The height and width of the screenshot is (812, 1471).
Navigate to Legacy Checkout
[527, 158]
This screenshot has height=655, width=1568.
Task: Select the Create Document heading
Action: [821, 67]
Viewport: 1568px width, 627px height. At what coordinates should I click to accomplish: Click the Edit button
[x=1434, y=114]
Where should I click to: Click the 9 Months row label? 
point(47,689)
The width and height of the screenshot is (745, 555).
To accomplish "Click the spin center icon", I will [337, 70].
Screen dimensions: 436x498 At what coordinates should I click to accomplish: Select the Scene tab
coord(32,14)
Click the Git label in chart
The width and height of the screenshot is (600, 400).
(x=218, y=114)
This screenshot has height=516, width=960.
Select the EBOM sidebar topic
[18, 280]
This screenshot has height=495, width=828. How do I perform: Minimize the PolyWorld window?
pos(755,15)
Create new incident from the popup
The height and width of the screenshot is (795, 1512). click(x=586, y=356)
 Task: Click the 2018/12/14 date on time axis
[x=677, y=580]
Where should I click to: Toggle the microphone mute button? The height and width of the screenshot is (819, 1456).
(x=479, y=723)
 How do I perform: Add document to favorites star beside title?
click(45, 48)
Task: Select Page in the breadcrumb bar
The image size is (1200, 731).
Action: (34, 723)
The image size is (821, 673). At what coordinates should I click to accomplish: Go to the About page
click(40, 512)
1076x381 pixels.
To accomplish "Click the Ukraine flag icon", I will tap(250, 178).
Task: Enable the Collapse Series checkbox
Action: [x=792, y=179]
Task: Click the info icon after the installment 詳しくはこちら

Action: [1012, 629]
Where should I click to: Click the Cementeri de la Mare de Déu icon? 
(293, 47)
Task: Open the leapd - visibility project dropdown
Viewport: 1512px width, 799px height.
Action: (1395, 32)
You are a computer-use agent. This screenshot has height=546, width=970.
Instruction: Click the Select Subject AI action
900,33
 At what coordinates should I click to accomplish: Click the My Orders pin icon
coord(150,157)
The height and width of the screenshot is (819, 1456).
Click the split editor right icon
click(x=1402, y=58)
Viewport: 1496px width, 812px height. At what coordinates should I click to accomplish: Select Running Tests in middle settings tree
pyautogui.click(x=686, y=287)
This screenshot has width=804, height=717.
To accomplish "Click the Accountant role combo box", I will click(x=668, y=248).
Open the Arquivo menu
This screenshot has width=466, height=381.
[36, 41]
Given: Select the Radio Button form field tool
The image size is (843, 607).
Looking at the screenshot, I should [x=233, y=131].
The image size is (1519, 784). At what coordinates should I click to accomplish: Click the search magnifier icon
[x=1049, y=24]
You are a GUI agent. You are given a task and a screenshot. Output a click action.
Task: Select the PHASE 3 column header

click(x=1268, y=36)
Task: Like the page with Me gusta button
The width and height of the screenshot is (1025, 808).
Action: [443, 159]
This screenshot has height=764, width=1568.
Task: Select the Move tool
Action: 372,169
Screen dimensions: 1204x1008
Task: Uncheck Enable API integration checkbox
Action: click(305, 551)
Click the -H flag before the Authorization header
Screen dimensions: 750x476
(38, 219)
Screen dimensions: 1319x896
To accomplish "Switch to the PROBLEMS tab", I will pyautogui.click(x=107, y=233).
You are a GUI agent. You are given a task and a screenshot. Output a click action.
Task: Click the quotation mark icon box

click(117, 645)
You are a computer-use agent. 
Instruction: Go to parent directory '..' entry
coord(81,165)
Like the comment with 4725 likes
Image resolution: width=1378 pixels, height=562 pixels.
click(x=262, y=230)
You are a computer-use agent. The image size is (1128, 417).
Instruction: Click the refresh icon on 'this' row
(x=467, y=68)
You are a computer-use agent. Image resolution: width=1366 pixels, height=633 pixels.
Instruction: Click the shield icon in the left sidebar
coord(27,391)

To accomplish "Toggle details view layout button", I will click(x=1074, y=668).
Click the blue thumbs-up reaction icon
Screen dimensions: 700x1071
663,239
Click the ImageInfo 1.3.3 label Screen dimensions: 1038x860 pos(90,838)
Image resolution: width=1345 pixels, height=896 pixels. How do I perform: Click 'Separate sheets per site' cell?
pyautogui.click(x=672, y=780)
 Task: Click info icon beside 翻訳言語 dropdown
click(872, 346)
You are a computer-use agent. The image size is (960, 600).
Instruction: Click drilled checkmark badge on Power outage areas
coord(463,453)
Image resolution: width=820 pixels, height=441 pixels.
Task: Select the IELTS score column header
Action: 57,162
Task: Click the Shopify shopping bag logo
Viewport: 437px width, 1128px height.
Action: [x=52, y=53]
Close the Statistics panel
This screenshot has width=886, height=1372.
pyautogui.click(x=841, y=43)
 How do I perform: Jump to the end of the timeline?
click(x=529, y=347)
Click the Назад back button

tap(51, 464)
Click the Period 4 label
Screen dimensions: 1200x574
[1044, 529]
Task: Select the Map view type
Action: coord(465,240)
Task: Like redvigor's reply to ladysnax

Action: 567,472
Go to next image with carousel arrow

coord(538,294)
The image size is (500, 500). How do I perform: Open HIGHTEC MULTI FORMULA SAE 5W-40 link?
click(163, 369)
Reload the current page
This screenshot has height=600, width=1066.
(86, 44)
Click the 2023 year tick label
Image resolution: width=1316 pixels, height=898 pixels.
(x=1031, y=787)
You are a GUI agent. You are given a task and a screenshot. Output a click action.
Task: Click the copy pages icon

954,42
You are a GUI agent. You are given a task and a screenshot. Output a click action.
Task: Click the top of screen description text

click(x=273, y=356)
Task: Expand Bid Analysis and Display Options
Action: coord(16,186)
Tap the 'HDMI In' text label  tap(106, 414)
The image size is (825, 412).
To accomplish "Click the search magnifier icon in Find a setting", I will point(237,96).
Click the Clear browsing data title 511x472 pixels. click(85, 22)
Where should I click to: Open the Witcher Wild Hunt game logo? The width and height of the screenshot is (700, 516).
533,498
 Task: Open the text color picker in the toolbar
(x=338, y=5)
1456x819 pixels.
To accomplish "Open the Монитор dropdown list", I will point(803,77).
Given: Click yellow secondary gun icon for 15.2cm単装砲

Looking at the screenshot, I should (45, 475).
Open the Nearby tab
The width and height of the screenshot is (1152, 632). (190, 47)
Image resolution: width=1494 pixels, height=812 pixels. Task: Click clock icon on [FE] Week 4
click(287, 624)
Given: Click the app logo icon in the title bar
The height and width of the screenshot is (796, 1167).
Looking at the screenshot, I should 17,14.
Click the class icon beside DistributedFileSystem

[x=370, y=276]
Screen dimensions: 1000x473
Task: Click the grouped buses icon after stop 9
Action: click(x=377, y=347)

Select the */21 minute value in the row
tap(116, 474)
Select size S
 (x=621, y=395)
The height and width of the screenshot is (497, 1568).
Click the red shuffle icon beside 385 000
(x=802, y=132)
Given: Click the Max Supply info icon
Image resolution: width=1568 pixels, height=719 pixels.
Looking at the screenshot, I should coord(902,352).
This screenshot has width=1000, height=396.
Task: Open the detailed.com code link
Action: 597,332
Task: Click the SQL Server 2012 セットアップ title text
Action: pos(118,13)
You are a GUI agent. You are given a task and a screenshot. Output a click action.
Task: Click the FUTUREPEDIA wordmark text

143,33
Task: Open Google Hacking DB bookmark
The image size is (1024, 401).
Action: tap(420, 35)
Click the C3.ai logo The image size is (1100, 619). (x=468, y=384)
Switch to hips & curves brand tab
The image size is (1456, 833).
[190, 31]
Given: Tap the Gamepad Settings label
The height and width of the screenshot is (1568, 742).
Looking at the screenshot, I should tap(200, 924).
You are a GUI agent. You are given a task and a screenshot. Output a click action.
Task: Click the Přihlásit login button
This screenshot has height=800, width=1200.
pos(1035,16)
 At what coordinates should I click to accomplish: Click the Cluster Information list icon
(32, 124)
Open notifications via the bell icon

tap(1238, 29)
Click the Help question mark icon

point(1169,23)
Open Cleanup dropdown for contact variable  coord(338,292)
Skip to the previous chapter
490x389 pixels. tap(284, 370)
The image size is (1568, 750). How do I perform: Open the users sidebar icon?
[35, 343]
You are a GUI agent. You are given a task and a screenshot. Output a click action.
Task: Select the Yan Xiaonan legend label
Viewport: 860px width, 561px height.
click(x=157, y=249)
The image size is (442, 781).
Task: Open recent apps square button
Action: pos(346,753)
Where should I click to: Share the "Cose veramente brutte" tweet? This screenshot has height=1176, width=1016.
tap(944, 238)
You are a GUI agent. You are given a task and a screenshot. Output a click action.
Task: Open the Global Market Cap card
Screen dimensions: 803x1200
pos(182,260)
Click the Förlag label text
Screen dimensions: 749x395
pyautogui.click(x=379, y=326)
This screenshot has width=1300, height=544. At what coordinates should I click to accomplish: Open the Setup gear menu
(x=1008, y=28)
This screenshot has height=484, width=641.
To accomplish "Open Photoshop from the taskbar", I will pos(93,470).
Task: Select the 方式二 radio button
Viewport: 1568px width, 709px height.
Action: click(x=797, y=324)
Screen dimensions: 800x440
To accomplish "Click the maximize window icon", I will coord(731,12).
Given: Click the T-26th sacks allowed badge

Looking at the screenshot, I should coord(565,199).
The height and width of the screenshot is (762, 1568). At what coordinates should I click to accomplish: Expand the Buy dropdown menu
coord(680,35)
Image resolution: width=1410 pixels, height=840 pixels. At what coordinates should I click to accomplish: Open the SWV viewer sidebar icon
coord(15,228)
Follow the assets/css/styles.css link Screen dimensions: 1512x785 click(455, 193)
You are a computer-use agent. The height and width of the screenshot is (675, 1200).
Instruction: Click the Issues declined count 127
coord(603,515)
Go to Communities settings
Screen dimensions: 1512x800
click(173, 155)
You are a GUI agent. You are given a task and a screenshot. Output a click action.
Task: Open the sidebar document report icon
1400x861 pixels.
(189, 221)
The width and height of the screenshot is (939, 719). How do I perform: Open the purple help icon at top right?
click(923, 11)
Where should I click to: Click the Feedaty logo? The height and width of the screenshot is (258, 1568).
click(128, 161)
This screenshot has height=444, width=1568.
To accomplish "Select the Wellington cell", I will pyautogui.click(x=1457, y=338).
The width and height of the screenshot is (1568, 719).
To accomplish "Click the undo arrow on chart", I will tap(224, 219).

========================================================================

- [Task description]: Please output the data from its first line through the line containing "pos(755,15)", with both ends included, and reproduce each line without change.

- [Expected output]:
The height and width of the screenshot is (812, 1471).
Navigate to Legacy Checkout
[527, 158]
This screenshot has height=655, width=1568.
Task: Select the Create Document heading
Action: [821, 67]
Viewport: 1568px width, 627px height. At what coordinates should I click to accomplish: Click the Edit button
[x=1434, y=114]
Where should I click to: Click the 9 Months row label? 
point(47,689)
The width and height of the screenshot is (745, 555).
To accomplish "Click the spin center icon", I will [337, 70].
Screen dimensions: 436x498 At what coordinates should I click to accomplish: Select the Scene tab
coord(32,14)
Click the Git label in chart
The width and height of the screenshot is (600, 400).
(x=218, y=114)
This screenshot has height=516, width=960.
Select the EBOM sidebar topic
[18, 280]
This screenshot has height=495, width=828. How do I perform: Minimize the PolyWorld window?
pos(755,15)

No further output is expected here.